2. La Seguridad de la Lógica de Negocio (El verdadero punto de fallo)
Aquí es donde reside la desilusión. La Web3 transfirió el riesgo de confiar en una institución a confiar en un código.
-
De "Trust Me" a "Trust the Code": El problema es que el código es extremadamente difícil de verificar al 100%.
-
La Inmutabilidad es un arma de doble filo: La misma característica que hace que la blockchain sea segura es lo que hace que los errores sean catastróficos. En el software tradicional publicas un parche; en Web3, si hay un error, los fondos ya se fueron y no hay "borrar".
Conclusión
La Web3 no es una mentira, pero sí es un paradigma tecnológico inmaduro que ha sido sobrecomercializado. Es como si en los albores de la aviación alguien vendiera pasajes a la Luna prometiendo que es tan seguro como un tren. La tecnología del vuelo efectivamente es real, pero la promesa de seguridad en cambio, es una fantasía para ese momento.
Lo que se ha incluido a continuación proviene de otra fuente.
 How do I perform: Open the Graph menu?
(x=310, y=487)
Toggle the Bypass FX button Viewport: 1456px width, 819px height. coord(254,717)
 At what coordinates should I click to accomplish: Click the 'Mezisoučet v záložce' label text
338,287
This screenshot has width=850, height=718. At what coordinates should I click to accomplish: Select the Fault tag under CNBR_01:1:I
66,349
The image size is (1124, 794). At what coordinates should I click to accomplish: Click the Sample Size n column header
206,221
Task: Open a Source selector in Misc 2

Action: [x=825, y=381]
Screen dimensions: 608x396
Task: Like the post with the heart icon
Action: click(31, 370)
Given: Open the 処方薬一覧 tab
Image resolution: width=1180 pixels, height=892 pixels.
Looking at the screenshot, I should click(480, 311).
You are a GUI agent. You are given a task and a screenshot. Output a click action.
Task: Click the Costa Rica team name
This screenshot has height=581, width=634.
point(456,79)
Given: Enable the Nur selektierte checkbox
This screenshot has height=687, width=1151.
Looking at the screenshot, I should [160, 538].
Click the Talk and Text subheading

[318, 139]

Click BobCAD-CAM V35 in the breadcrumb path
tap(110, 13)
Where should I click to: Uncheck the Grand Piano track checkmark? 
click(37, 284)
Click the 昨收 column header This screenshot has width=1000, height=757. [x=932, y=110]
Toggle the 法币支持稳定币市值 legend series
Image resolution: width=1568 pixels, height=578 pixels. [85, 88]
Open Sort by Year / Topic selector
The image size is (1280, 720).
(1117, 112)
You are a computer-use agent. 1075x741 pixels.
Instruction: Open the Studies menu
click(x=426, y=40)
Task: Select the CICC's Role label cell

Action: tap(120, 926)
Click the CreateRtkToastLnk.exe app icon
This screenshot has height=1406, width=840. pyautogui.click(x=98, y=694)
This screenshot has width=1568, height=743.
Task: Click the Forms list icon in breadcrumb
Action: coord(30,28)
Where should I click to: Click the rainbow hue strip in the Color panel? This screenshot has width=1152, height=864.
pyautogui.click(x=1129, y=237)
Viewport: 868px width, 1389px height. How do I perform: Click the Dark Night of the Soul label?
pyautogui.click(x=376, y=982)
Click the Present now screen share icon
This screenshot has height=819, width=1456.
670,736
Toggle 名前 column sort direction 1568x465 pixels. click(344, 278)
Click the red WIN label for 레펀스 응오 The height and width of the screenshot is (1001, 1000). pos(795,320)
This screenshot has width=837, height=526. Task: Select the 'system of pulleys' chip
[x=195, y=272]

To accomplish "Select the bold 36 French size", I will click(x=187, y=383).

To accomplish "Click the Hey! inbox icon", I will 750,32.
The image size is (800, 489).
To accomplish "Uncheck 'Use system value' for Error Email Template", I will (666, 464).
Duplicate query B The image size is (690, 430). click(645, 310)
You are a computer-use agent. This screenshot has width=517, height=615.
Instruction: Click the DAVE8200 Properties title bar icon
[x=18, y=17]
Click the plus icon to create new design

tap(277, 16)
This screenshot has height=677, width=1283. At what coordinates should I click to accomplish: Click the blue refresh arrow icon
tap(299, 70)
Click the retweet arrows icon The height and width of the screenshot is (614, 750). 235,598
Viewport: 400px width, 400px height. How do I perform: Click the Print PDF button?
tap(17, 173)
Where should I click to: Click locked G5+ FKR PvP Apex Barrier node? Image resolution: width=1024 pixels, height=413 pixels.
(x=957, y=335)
En la práctica, la promesa de una red "sin confianza" (trustless) es, por ahora, inalcanzable: terminamos confiando en auditores, desarrolladores de oráculos y equipos de seguridad. No hemos eliminado la confianza, solo la hemos redistribuido.
Aún así la Web3 es una revolución, con un riesgo muy alto y una curva de aprendizaje extremadamente empinada. La "mentira" no está en la tecnología, sino en la narrativa que la presenta como una solución simple, cuando en realidad exige un nivel de rigor técnico que apenas estamos empezando a comprender.